You
‘Robin and Hugh Dahl . . .’
    The Dahl family. James, Elisabeth, Robin, Hugh. Had there been cousins, cats, grandparents, friends? A family history, thrillingly mundane? Cecilia longed to discover his birth date and his middle name, the initial letter of which was ‘C’. She listed possibilities in a notebook containing observations, character studies, quotes both by and about James Dahl, and the scant biographical details attainable about a man who revealed so little. She could only glean information from her mother with the greatest of care, her friends plying her with questions impossible to ask but entertaining to discuss. The fact that this repository of knowledge was resident in her house was a source of painful pleasure, Dora’s friendship with Elisabeth Dahl adding further frustration. How much did Dora talk to the man himself? What was the nature of their staffroom conversation, if it occurred at all? She seemed loath to mention him. When she did, Cecilia feared her own stiff expression was transparent.

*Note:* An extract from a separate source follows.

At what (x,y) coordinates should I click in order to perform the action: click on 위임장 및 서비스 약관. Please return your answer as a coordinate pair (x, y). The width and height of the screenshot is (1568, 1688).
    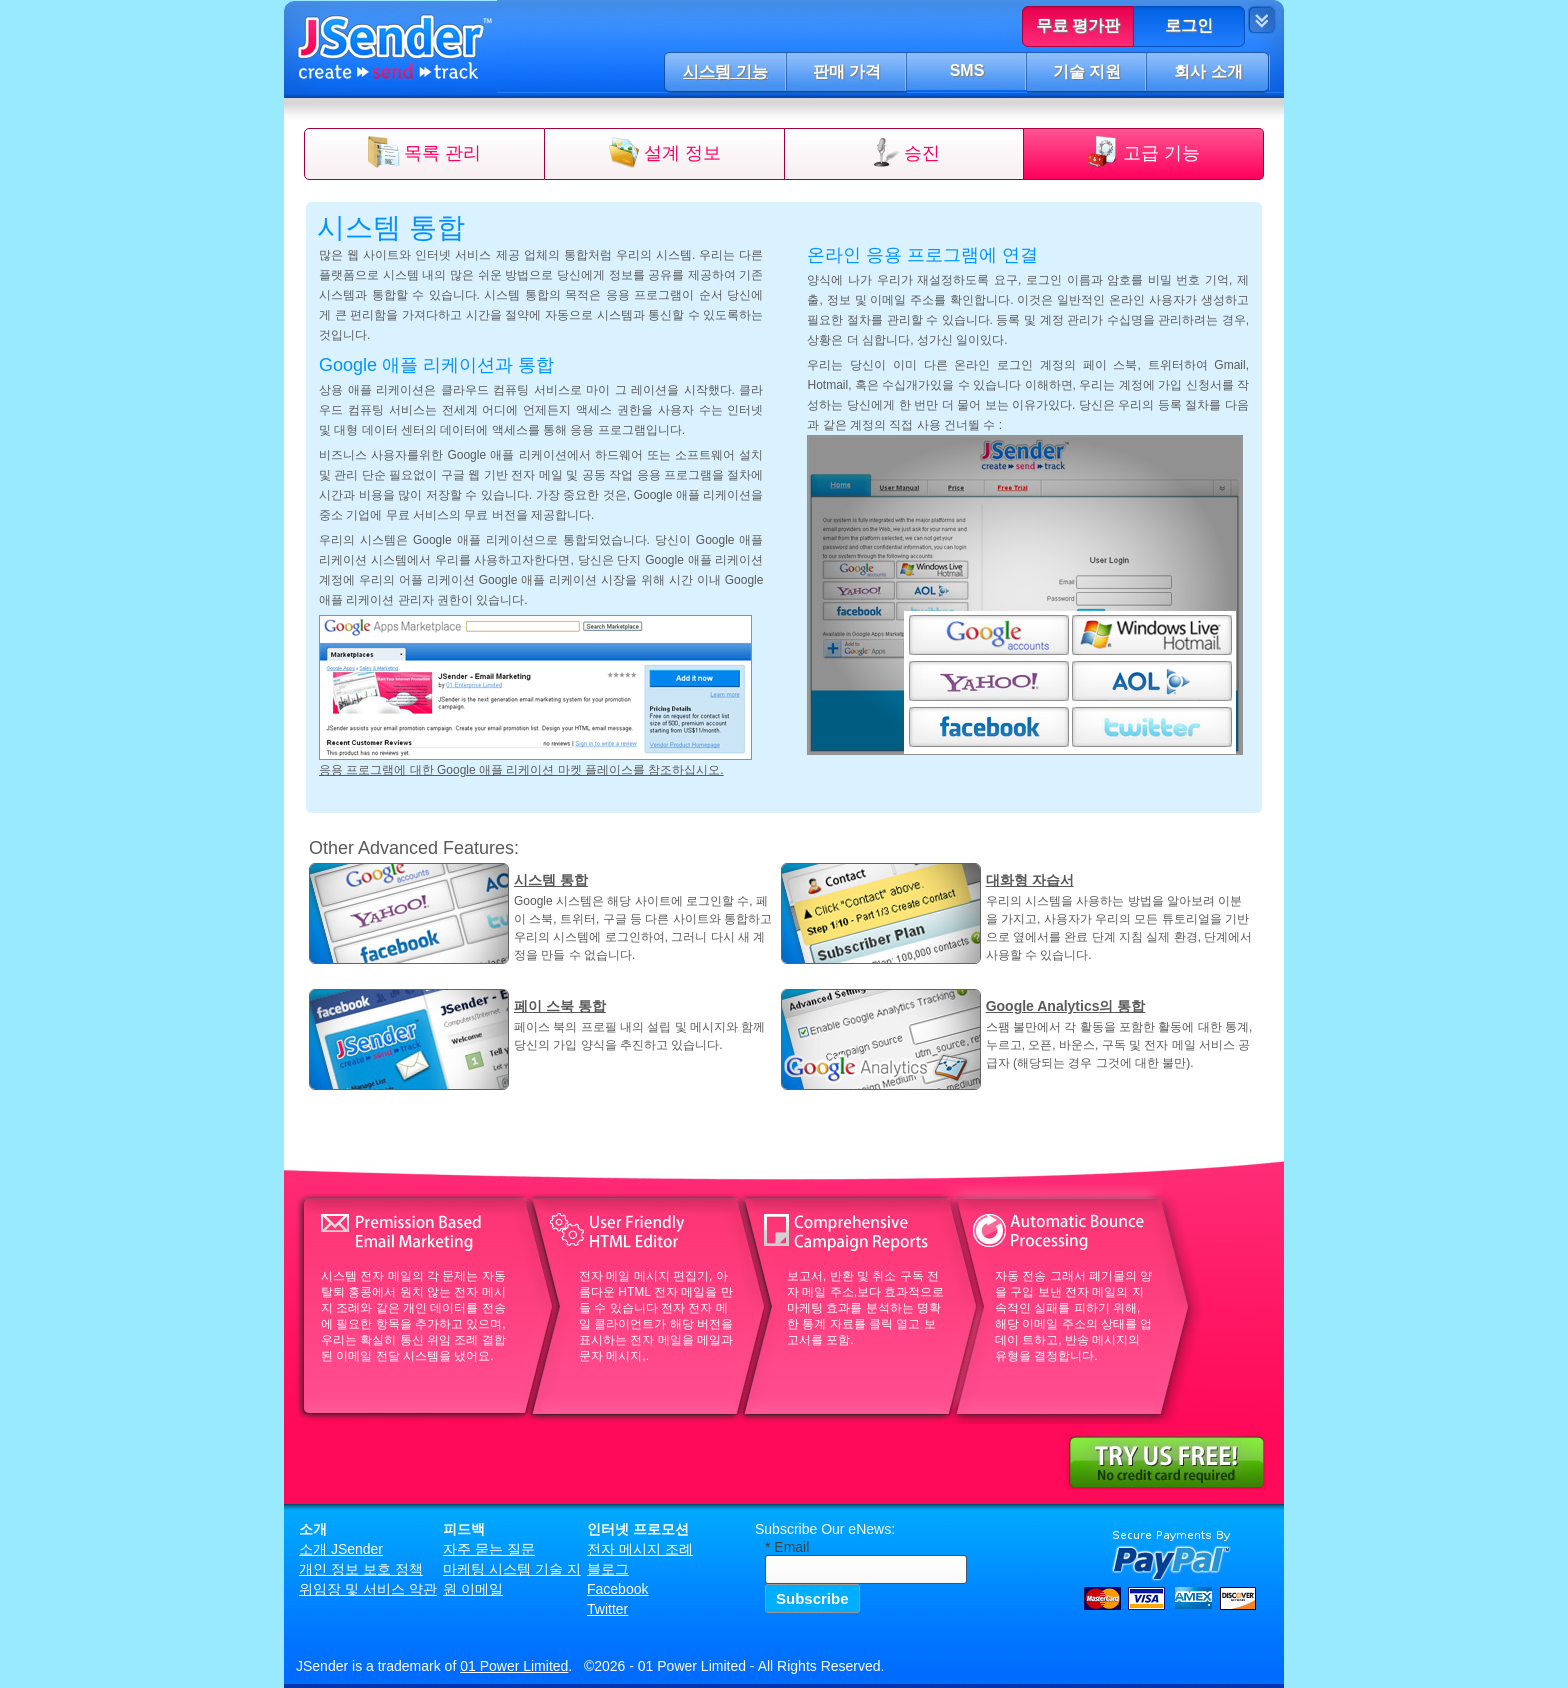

    Mr Dahl was a complex and large-scale project. The more information Cecilia could absorb about him, the more she would symbolically possess him. Her book contained floorplans of his flat in Neill House based on sightings from the Mound and covert explorations of the utility rooms and showers on the floor beneath, which were movingly scented with baking and other people’s clean washing. In a moment of triumph, Zeno had ascertained his age through an overheard phone call at Neill House in which he had stated the year of his birth. But if no new facts were procurable, Cecilia and her cohorts burnished existing ones, their dialogue weighted with codenames and meaningful intonation. A glimpse of James Dahl was possibly more stimulating for the collectors’ victory it represented than for the experience of the sighting itself, the hasty dissemination of news either by note or hint through the group – descriptions of setting, gestures and clothing repeated and repeated – suffusing the next few hours with satisfaction, or with a poignant feeling of loss because he was at large yet unavailable.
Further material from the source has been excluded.